* Fragmento de página *
En el momento en que suena el estampido del tiro de gracia final, el cuento finaliza con otro ruido, el de los tamboriles, anunciando que se trata de “los primeros jóvenes que regresaban”. Lo lamentable de la situación de dictadura contrasta con la algarabía de los jóvenes hacia el final. La reconstrucción y renovación de esa Patria convertida en zona peligrosa, marca Benedetti, queda a cargo de los jóvenes, dueños del porvenir y de una renovación que no pueden responder a moldes enmohecidos y dañinos. En este relato, el exilio, no aparece sólo como una posibilidad de escape de los tentáculos gubernamentales, sino también —aunque en un plano casi utópico, de ahí el humor e ironía latentes en la narración— como una forma de hacer tambalear a ese poder que parece invulnerable. Como una forma, digámoslo así, de revolución.

El exilio en los cielos

“El reino de los cielos” nos traslada a un aeropuerto donde Ignacio, un niño uruguayo que vive en Francia, está por ser enviado a su tierra natal para visitar a unos parientes. Se trata de una maniobra planificada por la familia, ante el riesgo de una eventual pérdida de identidad, relacionada con el uso del lenguaje: “(…) una idea nacida aquella tarde en que Rosa lo había sorprendido contando casi clandestinamente un, deux, trois, quatre, cinq, six, cuando hasta ese momento siempre lo había hecho en español”.[9]

Sentado en el avión, conoce a un niño de su edad, también uruguayo, llamado Saúl. Ambos entablan una conversación que, con el correr del tiempo, va a ser más fluida y permitirá observar que a pesar de la cercanía que la disposición de los asientos propicia, la distancia entre sus realidades es insalvable. Cuando Ignacio declare no ir a la Iglesia porque su familia es atea, por ejemplo, como contraposición aparece la sorpresa de Saúl. Incluso las razones por la que ambos se encuentran en Francia difieren: mientras que Ignacio es hijo de exiliados y vive allí hace años, Saúl fue por una fugaz visita a su hermana. Por eso, ese reino de los cielos se convierte —o parece convertirse, en realidad— en un espacio que suspende cualquier tipo de oposición política, suspensión que se agiganta al tratarse de dos infantes cuya inocencia se contrapone a un presente tan infausto y violento.

Pero el lector comienza a dudar de la espontaneidad de la conversación cuando Saúl empieza a realizar una especie de interrogatorio: “¿Es comunista tu viejo?”, “¿En qué trabaja?”, “Así que no pueden volver”, “¿Es tupamaro entonces?”.[10] Ignacio, sin ningún tipo de resquemor o sospecha, responde a la curiosidad de su nuevo amigo, revelando cuestiones seguramente decisivas para la seguridad de su familia:

—Tengo un tío que a lo mejor es [tupamaro]. Creo que también vendrá a Ezeiza. Así por lo menos conocés a uno.

* Material proporcionado *
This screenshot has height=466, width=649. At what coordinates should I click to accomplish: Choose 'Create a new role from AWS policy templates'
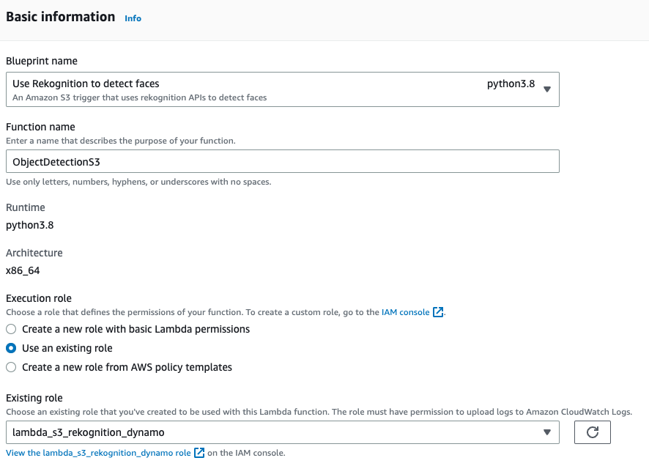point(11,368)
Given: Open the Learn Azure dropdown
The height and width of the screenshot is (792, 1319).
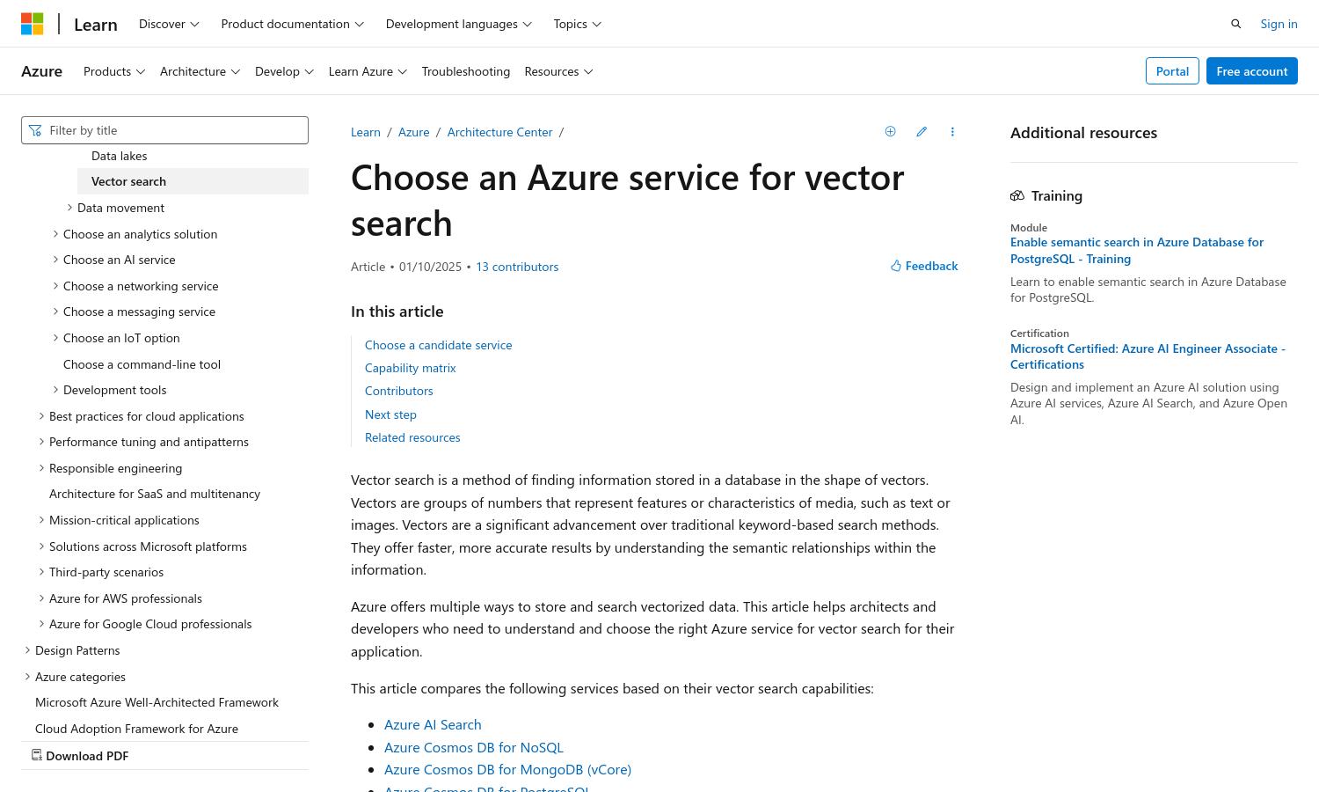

* Tarea por realizar *
Prosiga el análisis sobre el exilio en los cuentos de Benedetti a partir de la última oración del fragmento.

* Respuesta del ejercicio *
—No estás seguro.

—No. Pero hace como un año oí que el viejo le decía a la vieja: si tu hermano no se hubiera metido a redentor.

—¿Redentor?

—Claro, frente a mí hablan en clave, pero ya me di cuenta que redentor es tupamaro.[11]

Las aviesas intenciones de Saúl se transparentan cuando, apenas Ignacio despierta de una siesta, sospechosamente comienza a averiguar sobre su nombre completo, como si intentara registrarlo:

—Ya te dije que Ignacio.

—Sí, pero Ignacio qué.

—Ignacio Ávalos.

—¿Ávalos y qué más?

—Ufa, qué pesado. Ávalos Bustos.[12]

Cuando el avión está próximo a aterrizar, la suspensión de la realidad que el reino de los cielos propiciaba, queda definitivamente descartada, y cae, tanto para el lector como para Ignacio, como un baldazo de agua fría. En el momento del descenso del avión, justamente, cuando se toca la tierra, y empiezan a funcionar, otra vez, las fronteras (territoriales, sociales y política, Saúl empieza a relatar la conflictiva relación que tiene con su padre: “A veces me mira y me llama mocoso de mierda. Le voy a demostrar que no lo soy”.[13] Cuando Ignacio le pregunta a qué se dedica su padre, Saúl responde “es coronel”. Ahí es que las persistentes preguntas cobran sentido, porque responde a un intento del niño por demostrar, justamente, que ya no pertenece más a la condición de mocoso. El lector puede imaginar un futuro no muy lejano en el cual la familia de Ignacio será, como mínimo, puesta “en la mira”. Benedetti expresa en este relato que el exilio lejos estaba de ser una posición cómoda, sino que, al contrario, también tiene su dosis de incertidumbre e inseguridad, palpables y reconocibles, al parecer, en cualquier lugar del orbe.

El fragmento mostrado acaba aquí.